▶ _Task goal_:
Your response should contain only the lines running from the top of the data below through the line with "Given: Choose the slope of EF answer", both included. Pictures must be omitted.

Collected data:
- - -
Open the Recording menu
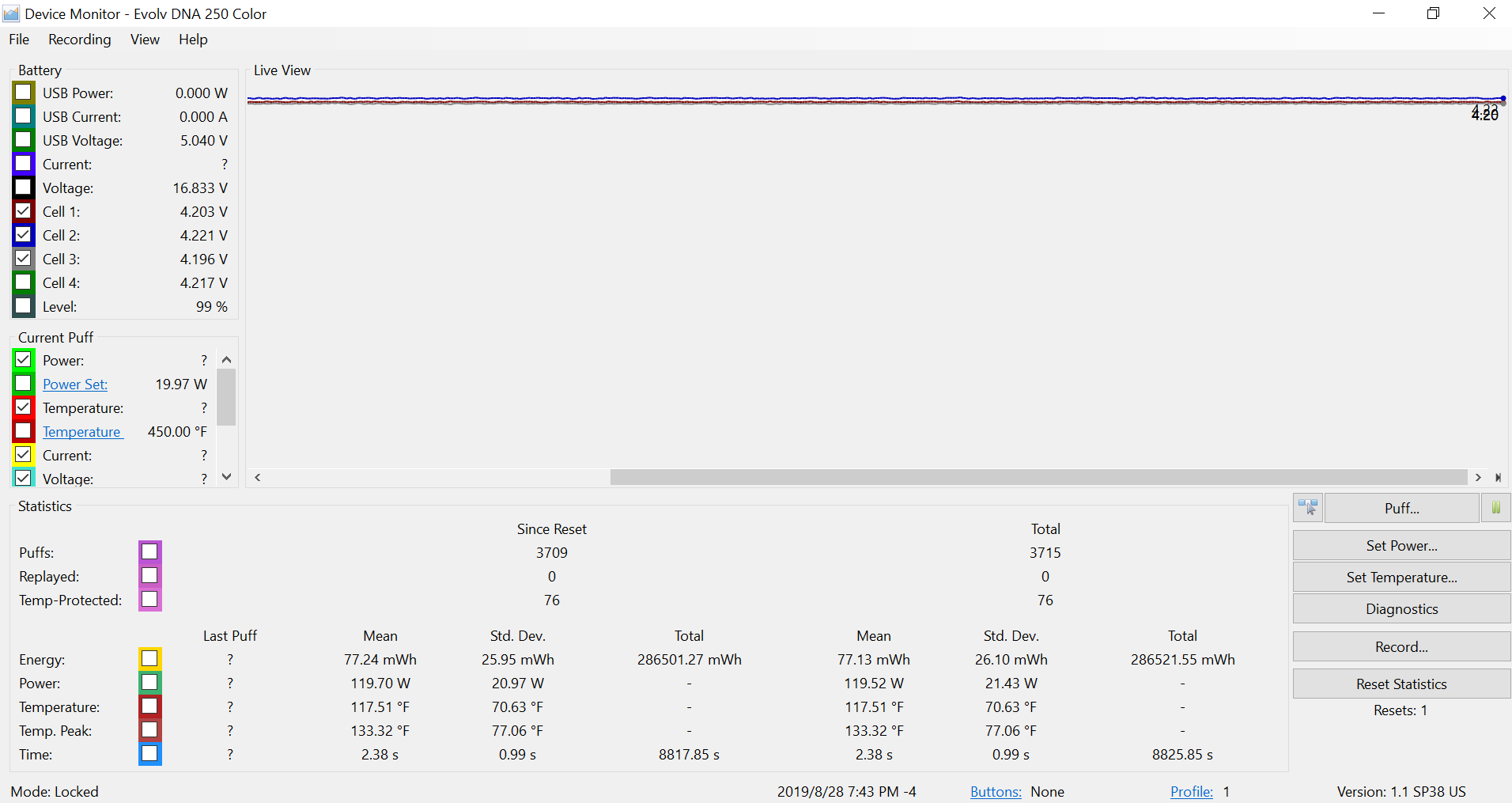Image resolution: width=1512 pixels, height=803 pixels. (79, 40)
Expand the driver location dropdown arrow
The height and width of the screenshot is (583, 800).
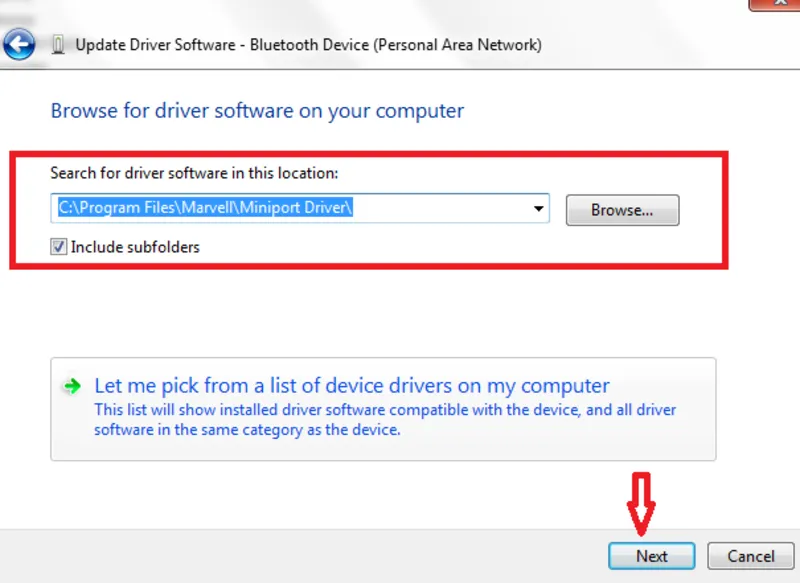click(539, 208)
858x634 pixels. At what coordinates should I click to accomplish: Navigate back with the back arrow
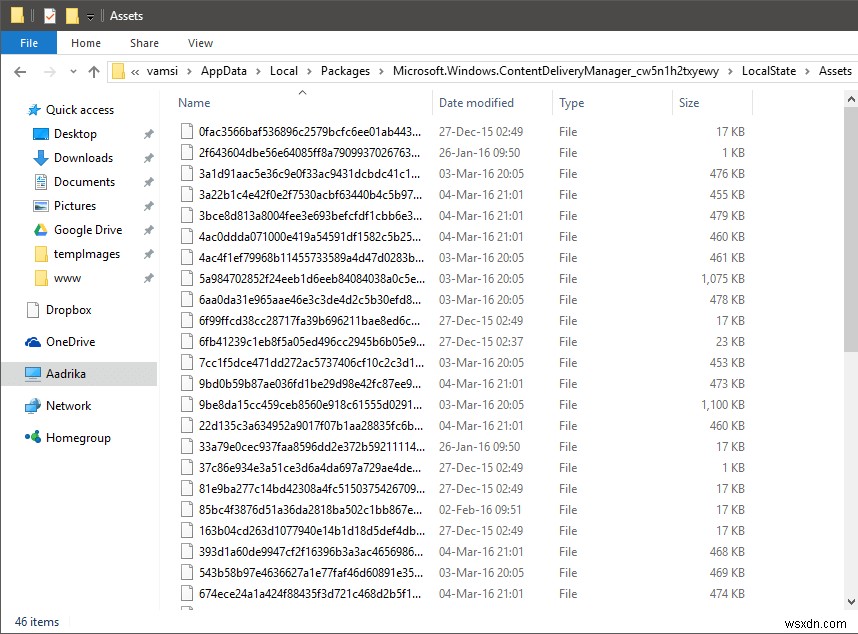(20, 71)
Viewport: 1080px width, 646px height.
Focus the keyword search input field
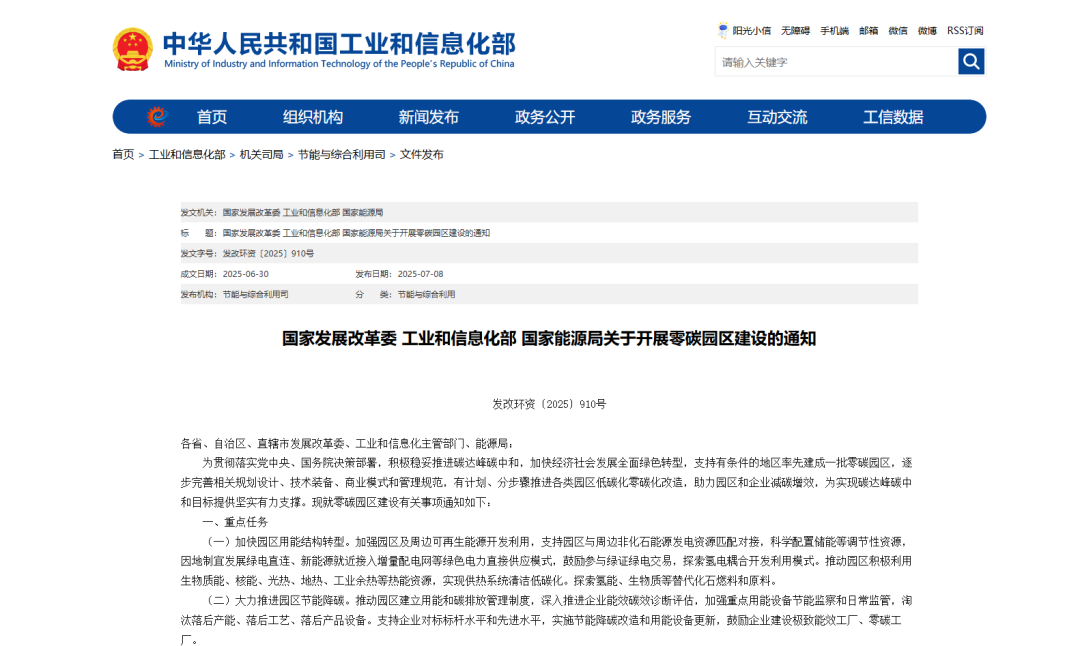pyautogui.click(x=836, y=62)
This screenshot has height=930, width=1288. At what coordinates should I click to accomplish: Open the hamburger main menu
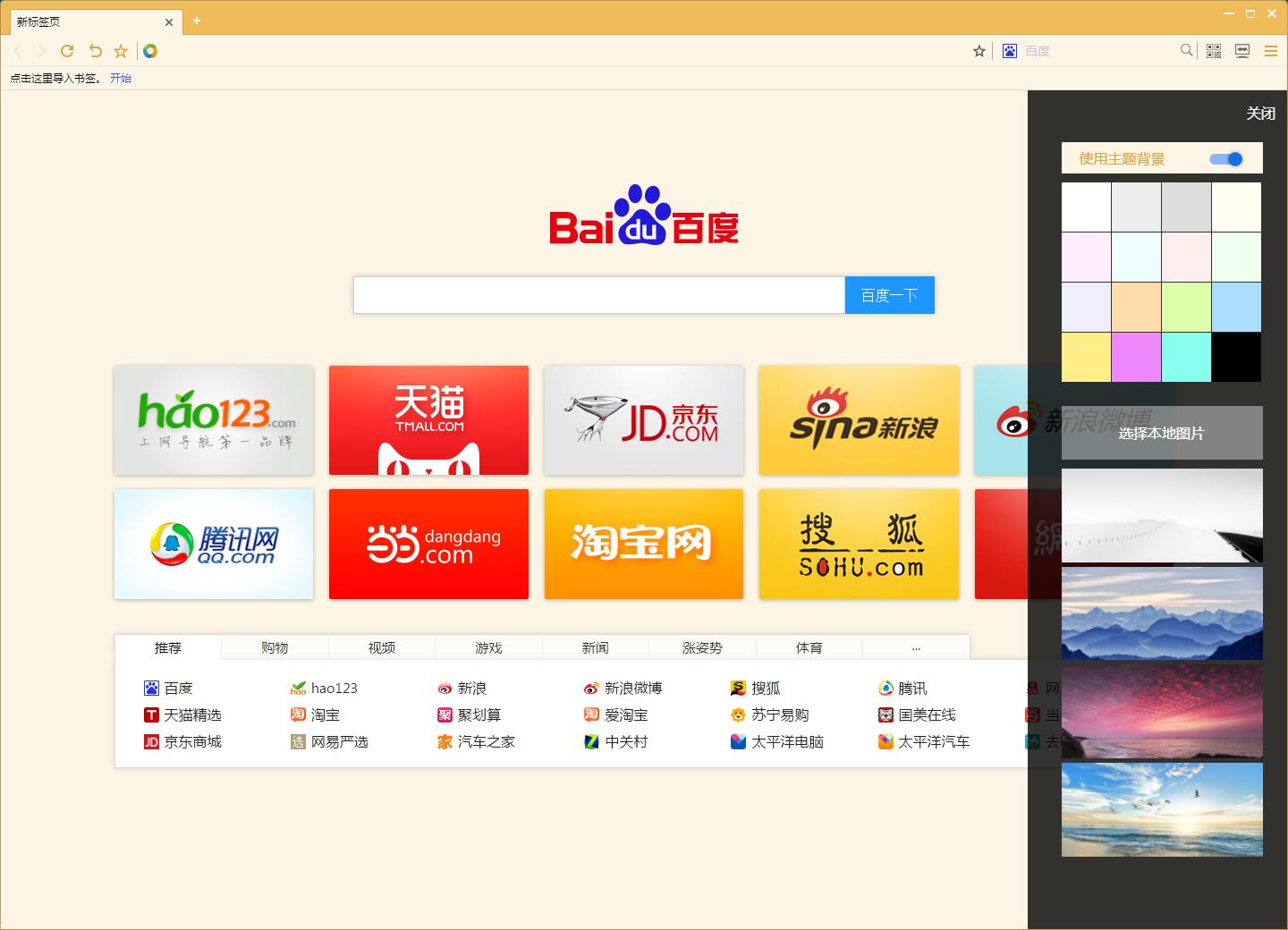(x=1270, y=51)
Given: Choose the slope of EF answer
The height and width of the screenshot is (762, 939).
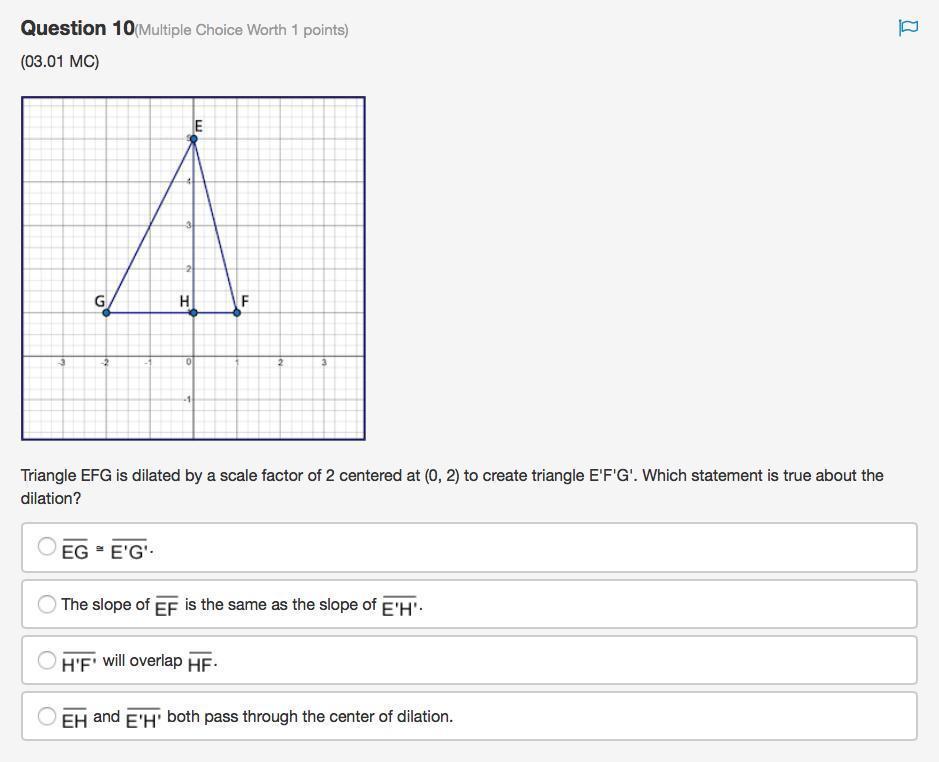Looking at the screenshot, I should click(47, 604).
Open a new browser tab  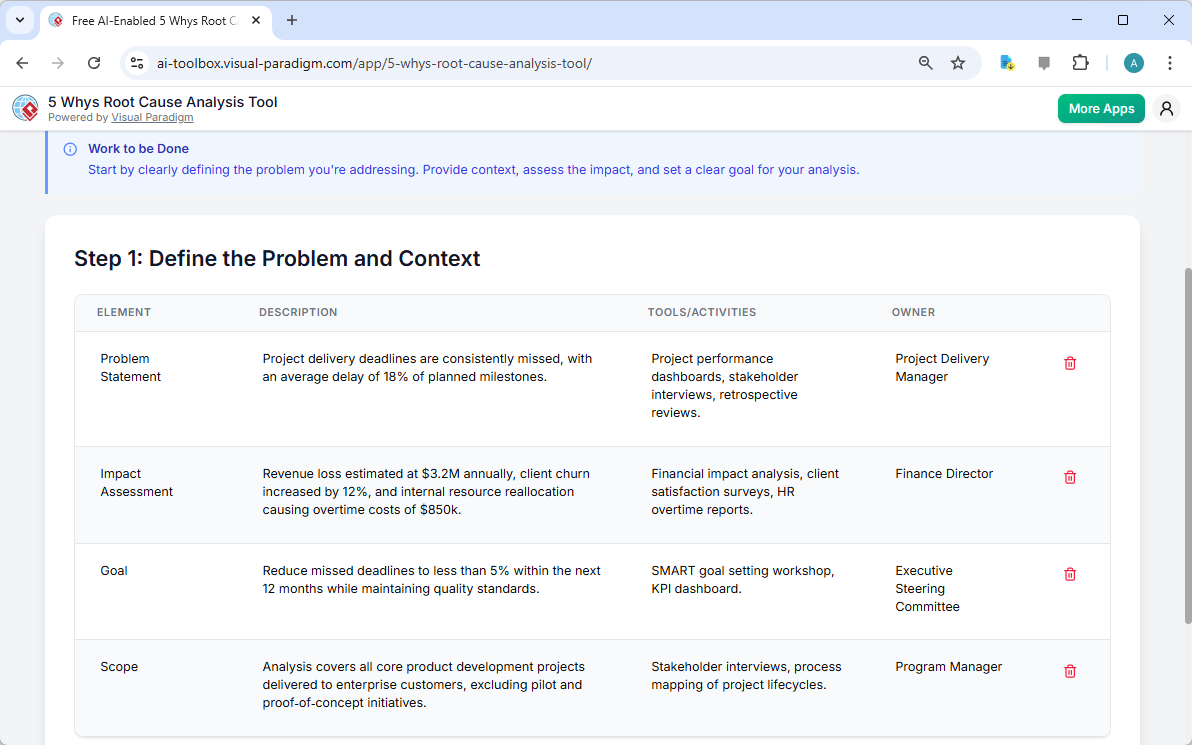[291, 20]
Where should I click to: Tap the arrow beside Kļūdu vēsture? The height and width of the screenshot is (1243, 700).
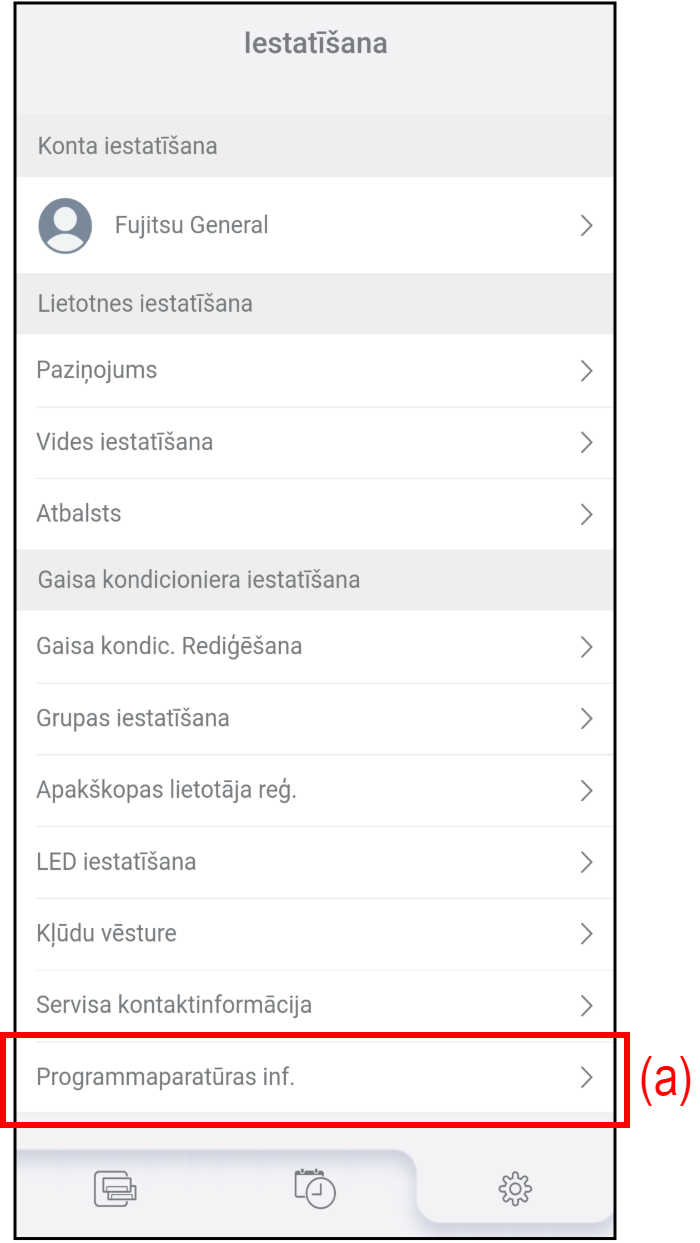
- - -
▶ _Solution to the problem_:
Open the Recording menu
Image resolution: width=1512 pixels, height=803 pixels. (79, 40)
Expand the driver location dropdown arrow
The height and width of the screenshot is (583, 800).
click(539, 208)
858x634 pixels. At what coordinates should I click to accomplish: Navigate back with the back arrow
(20, 71)
Viewport: 1080px width, 646px height.
Focus the keyword search input field
pyautogui.click(x=836, y=62)
This screenshot has height=930, width=1288. At what coordinates should I click to accomplish: Open the hamburger main menu
(x=1270, y=51)
Given: Choose the slope of EF answer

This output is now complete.